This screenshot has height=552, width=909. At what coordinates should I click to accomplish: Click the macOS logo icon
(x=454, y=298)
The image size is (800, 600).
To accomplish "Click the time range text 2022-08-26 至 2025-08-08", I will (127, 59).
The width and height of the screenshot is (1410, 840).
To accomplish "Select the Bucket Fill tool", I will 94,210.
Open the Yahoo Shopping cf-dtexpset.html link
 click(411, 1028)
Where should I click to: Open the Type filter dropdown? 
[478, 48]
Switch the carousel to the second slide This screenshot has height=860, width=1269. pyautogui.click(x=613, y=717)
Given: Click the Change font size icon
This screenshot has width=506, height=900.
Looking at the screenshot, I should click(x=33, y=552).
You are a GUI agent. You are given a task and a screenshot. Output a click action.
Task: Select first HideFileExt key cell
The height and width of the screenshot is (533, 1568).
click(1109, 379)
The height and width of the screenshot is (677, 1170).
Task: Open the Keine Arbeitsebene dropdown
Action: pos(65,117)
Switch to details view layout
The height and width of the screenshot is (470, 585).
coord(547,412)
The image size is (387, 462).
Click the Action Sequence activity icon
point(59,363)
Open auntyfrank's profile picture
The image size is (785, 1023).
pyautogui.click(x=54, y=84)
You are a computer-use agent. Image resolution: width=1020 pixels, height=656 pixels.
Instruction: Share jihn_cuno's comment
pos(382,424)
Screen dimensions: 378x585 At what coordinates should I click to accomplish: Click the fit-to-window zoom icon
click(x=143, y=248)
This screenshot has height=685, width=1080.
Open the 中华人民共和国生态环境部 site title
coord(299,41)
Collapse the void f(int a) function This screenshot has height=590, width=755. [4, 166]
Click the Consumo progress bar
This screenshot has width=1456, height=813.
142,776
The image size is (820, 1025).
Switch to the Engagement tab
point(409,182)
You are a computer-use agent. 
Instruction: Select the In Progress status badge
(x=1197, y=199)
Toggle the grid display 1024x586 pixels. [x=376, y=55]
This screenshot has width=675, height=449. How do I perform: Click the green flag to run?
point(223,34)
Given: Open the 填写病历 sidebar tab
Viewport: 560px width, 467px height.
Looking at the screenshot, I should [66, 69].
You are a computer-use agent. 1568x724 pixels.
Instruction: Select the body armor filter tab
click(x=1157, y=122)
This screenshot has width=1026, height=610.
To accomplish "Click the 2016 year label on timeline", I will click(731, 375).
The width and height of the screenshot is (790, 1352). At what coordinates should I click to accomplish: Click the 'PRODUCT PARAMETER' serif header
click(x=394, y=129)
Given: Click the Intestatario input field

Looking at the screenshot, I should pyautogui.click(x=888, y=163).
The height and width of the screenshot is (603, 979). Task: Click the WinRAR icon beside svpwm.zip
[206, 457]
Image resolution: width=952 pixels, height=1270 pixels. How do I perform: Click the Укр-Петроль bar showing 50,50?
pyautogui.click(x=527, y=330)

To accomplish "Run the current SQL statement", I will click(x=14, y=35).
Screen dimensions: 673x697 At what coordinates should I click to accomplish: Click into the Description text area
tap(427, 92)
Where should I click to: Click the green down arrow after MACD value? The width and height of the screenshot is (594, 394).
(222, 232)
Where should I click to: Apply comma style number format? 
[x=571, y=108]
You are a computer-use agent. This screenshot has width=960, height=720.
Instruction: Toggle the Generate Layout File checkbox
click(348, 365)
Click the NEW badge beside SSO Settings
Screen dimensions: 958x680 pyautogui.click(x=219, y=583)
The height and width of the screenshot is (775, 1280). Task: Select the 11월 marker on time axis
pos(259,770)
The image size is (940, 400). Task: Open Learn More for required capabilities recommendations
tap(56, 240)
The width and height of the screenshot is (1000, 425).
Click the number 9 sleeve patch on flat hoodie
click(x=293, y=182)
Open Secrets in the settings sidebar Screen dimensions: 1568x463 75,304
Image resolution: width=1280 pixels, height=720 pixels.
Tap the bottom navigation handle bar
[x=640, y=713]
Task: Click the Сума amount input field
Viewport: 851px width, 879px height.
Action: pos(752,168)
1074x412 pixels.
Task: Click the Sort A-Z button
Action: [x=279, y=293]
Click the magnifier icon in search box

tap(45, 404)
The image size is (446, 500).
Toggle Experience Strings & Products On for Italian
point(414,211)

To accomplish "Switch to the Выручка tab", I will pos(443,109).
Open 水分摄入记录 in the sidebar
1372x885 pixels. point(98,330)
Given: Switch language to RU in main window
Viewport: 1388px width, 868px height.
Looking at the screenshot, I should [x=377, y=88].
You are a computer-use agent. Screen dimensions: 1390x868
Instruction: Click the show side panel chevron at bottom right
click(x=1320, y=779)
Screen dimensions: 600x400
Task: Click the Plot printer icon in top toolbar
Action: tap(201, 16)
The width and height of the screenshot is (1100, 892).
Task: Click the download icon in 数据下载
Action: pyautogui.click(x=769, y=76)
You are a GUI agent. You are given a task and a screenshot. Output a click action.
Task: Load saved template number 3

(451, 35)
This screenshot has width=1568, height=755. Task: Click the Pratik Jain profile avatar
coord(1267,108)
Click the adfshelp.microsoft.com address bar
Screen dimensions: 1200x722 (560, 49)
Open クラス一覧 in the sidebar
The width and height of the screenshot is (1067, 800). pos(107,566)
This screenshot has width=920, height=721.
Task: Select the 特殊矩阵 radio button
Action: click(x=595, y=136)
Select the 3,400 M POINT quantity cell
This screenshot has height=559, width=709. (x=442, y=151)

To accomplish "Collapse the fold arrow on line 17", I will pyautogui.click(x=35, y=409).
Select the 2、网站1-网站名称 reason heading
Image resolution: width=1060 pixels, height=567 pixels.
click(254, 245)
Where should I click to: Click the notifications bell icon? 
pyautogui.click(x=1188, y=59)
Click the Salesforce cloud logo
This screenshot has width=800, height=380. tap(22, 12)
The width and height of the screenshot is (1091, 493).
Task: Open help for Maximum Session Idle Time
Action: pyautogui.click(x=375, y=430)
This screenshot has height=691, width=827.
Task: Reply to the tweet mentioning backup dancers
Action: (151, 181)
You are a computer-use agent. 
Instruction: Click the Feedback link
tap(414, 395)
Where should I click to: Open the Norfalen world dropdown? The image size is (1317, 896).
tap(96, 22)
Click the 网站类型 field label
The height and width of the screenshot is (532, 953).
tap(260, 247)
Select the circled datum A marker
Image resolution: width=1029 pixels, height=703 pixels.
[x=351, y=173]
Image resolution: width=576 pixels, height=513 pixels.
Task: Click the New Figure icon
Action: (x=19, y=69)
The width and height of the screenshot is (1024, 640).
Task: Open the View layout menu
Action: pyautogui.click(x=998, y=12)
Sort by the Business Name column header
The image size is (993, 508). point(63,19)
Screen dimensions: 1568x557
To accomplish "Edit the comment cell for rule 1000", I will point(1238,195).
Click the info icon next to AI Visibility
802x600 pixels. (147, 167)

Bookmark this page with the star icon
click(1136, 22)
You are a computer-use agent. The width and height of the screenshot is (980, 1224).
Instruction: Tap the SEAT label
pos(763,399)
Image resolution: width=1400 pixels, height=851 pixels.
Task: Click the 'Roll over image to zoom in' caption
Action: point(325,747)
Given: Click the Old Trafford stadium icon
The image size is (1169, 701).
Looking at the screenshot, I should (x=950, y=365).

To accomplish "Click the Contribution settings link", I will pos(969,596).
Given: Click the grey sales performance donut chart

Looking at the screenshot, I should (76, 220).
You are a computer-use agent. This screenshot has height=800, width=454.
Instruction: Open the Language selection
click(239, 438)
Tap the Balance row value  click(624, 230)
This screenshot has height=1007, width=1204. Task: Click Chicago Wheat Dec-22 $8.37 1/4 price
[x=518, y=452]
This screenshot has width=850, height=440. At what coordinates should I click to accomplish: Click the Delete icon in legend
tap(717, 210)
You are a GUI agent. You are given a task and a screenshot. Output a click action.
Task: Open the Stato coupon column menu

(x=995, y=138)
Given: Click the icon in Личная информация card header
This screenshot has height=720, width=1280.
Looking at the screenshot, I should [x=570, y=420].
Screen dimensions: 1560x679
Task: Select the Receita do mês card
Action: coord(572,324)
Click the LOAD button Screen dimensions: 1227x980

[Aim of the task] Retype the records above, but only those lines that fall between the line containing "Where should I click to: Open the Norfalen" and the line containing "You are a computer-use agent. The", with both of those lines included, exactly as written.

[Answer box]
Where should I click to: Open the Norfalen world dropdown? The image size is (1317, 896).
tap(96, 22)
Click the 网站类型 field label
The height and width of the screenshot is (532, 953).
tap(260, 247)
Select the circled datum A marker
Image resolution: width=1029 pixels, height=703 pixels.
[x=351, y=173]
Image resolution: width=576 pixels, height=513 pixels.
Task: Click the New Figure icon
Action: (x=19, y=69)
The width and height of the screenshot is (1024, 640).
Task: Open the View layout menu
Action: pyautogui.click(x=998, y=12)
Sort by the Business Name column header
The image size is (993, 508). point(63,19)
Screen dimensions: 1568x557
To accomplish "Edit the comment cell for rule 1000", I will point(1238,195).
Click the info icon next to AI Visibility
802x600 pixels. (147, 167)

Bookmark this page with the star icon
click(1136, 22)
You are a computer-use agent. The width and height of the screenshot is (980, 1224).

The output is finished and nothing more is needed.